Suatu ketika orang akan sampai pada pertanyaan yang berkaitan dengan arti dan makna hidup manusia. Pertanyaan tentang hidup manusia dengan segala permasalahannya yang kompleks sebagai realitas dari peristiwa hidup. Berhadapan dengan realitas penderitaan, manusia cenderung melakukan perlawanan terhadap penderitaan. Namun ternyata kesusahan menciptakan pemberontakan. Manusia tidak menghendaki pengalaman menderita, kalau saja bisa dilakukan, manusia akan membuang itu jauh-jauh. Tetapi, itu adalah tindakan yang sia-sia. Manusia berhadapan dengan kegagalan, kekosongan dan frustasi.

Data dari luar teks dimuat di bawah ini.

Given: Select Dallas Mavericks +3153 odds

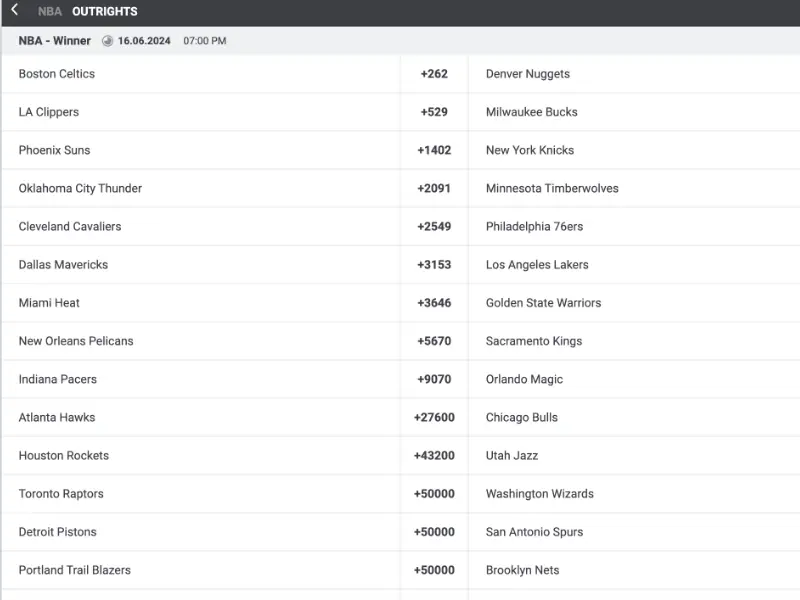Looking at the screenshot, I should pos(434,265).
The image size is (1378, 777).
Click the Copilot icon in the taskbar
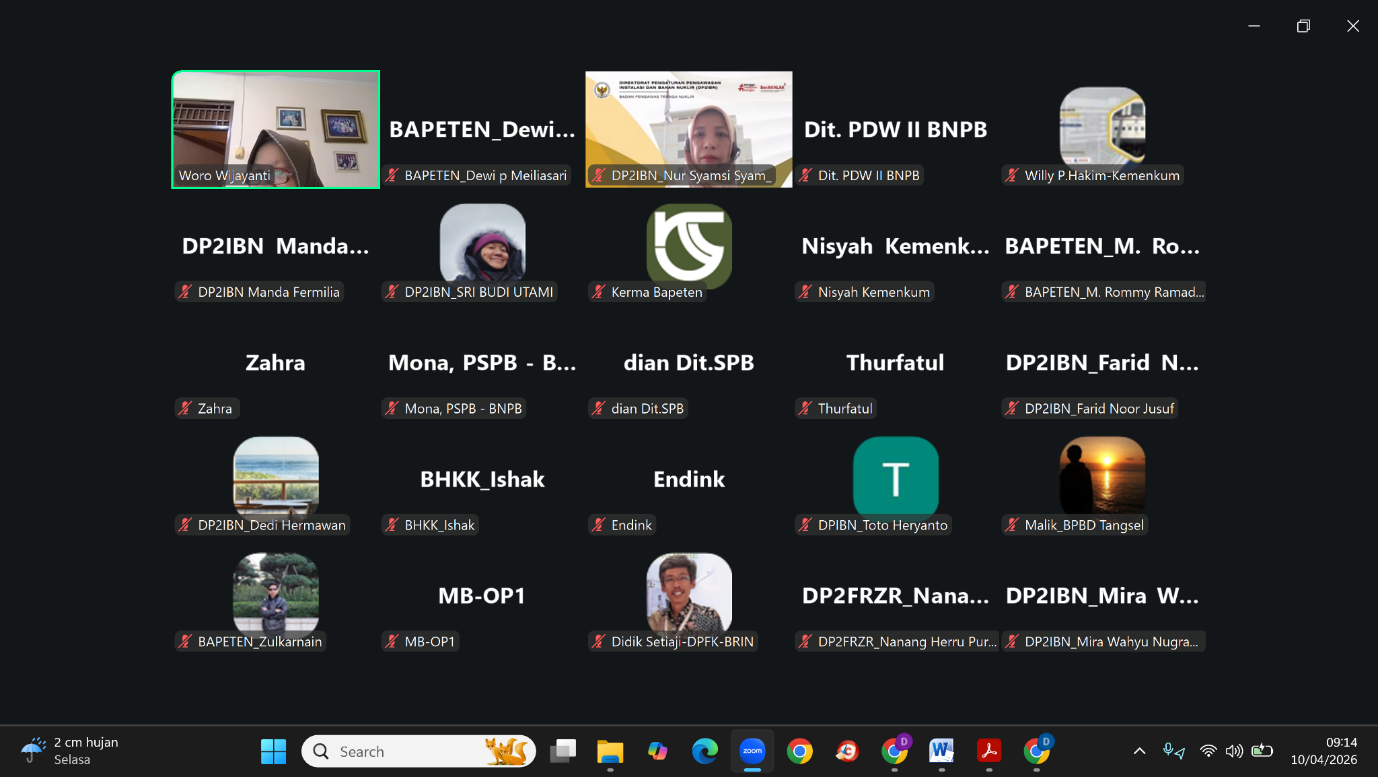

Sikap yang tepat adalah menyadari diri sebagai makhluk ciptaan Tuhan yang memiliki keterbatasan, menyerahkan diri secara penuh kepada kehendak Tuhan (Tuhan yang mengatur, Tuhan yang memberi dan Tuhanlah yang mengambil),

artinya menerima bahwa apapun yang terjadi kepada manusia (pengalaman menyenangkan atau menyedihkan) adalah kehendak Tuhan. Sikap lain yang dapat dilakukan adalah menerima bahwa penderitaan merupakan bagian dari hidup manusia. Dalam hal ini perlawanan tetap mengambil peran dalam proses penyerahan, tetapi dalam artian perlawanan itu dapat membebaskan dan menyelamatkan oleh iman manusia akan Allah.